Article Type

Original Study


Objective: The aim of this study was to assess apical rotation in patients with anterior and inferior myocardial infarction (MI) by speckle-tracking echocardiography. Background: Left ventricular ejection fraction (LVEF) is the most widely used index of left ventricular (LV) systolic function. However, the development of wall-motion abnormalities after acute MI significantly decreases the accuracy of LVEF; further, calculation of LV volume by the biplane Simpson method is inaccurate, because it depends on geometric assumptions. Recently, two-dimensional speckle-tracking imaging has facilitated noninvasive measurement of LV strain and rotation. Patients and methods: The present study enrolled 54 patients with anterior or inferior MI, in addition to 20 healthy volunteers (matched for age and sex) as the control group.

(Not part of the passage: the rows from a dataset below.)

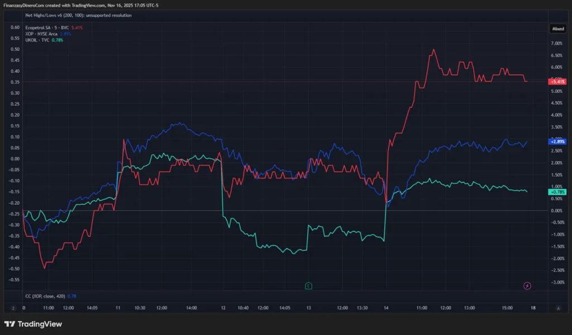Click the date 13 on the time axis
The width and height of the screenshot is (572, 335).
click(308, 308)
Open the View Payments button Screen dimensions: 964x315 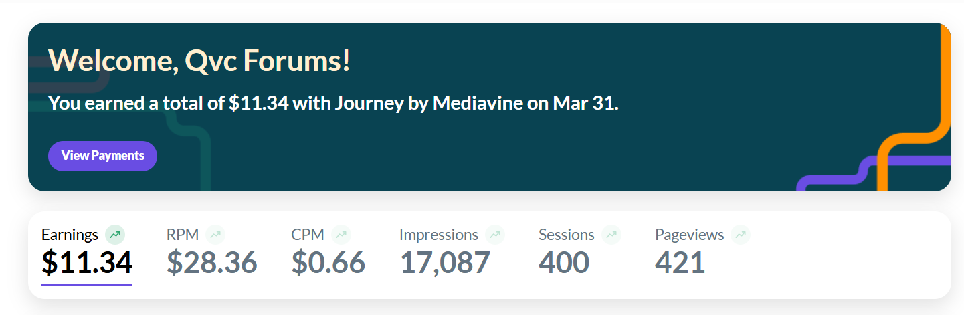point(102,156)
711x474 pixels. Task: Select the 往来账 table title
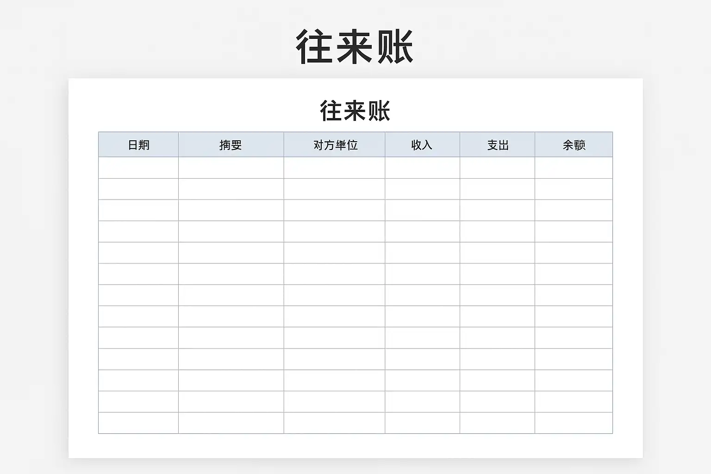click(355, 111)
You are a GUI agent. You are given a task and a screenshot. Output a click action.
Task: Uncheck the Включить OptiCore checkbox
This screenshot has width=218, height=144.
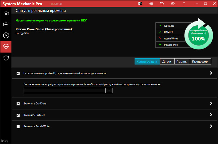click(x=18, y=103)
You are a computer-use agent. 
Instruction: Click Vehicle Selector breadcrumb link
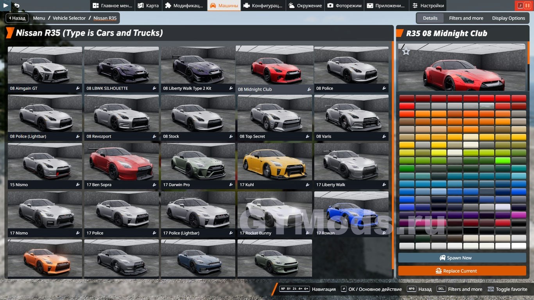coord(69,18)
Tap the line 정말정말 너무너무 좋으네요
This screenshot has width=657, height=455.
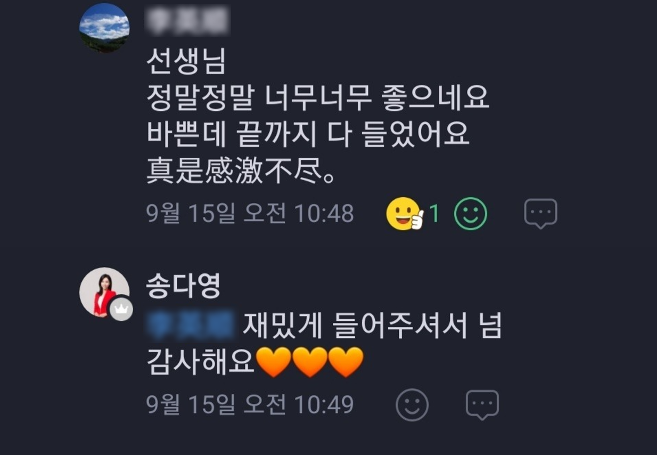tap(318, 99)
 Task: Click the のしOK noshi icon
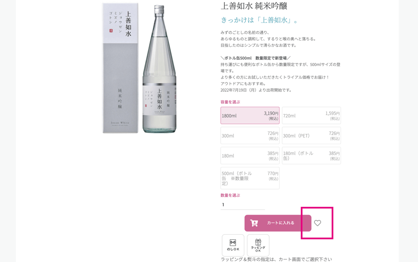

Basal and apical LV short-axis images were acquired for further off-line analysis. Using commercially available two-dimensional strain software, apical, basal rotation, and LV torsion were calculated. Results: Apical rotation was significantly reduced in the patient group compared with the control group (P < 0.001). Consequently, torsion degree (P < 0.001), torsion rate, and untwisting rate (P = 0.007) were significantly reduced. Conclusion: There was a significant correlation between ejection fraction and apex rotation (r = 0.466, P = 0.044), torsion degree (r = 0.499, P = 0.03), and untwisting rate (r = −0.543, P < 0.001). Correlation with basal rotation was nonsignificant, and thus measurement of apical rotation alone (rather than calculation of LV torsion) might provide a simple and accurate alternative for assessment of LV contractility. No difference was found between anterior and inferior MI as regards torsion (P = 0.870). Apical rotation and torsion were decreased in ST-elevation MI, and this was statistically significant in patients with LV dysfunction.